● **Your instructions**
Using the string "President" as the key, pull each matching line out of the records below.

● **The data**
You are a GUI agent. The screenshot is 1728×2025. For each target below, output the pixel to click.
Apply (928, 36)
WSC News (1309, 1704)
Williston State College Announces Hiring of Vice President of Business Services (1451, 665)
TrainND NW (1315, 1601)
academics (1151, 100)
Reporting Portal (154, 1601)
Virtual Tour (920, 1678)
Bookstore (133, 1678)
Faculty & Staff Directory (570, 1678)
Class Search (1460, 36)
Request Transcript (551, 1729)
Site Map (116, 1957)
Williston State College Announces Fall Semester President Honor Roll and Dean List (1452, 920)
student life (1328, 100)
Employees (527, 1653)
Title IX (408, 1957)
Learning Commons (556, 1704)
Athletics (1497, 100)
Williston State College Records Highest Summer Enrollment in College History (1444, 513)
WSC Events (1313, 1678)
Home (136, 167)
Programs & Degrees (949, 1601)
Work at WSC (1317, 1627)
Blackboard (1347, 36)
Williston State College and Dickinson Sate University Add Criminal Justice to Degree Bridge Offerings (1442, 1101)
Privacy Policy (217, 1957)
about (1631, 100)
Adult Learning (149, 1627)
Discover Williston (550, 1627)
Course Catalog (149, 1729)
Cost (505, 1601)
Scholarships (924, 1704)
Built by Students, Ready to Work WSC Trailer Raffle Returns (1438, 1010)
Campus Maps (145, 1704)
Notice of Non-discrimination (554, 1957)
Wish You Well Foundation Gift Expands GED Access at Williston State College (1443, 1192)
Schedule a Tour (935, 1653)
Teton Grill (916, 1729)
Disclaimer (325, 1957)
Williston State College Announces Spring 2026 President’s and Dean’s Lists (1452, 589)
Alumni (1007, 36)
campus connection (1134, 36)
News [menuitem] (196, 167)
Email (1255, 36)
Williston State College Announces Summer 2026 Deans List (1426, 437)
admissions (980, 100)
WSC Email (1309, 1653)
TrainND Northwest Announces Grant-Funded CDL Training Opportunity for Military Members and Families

● **Reply**
Williston State College Announces Hiring of Vice President of Business Services (1451, 665)
Williston State College Announces Fall Semester President Honor Roll and Dean List (1452, 920)
Williston State College Announces Spring 2026 President’s and Dean’s Lists (1452, 589)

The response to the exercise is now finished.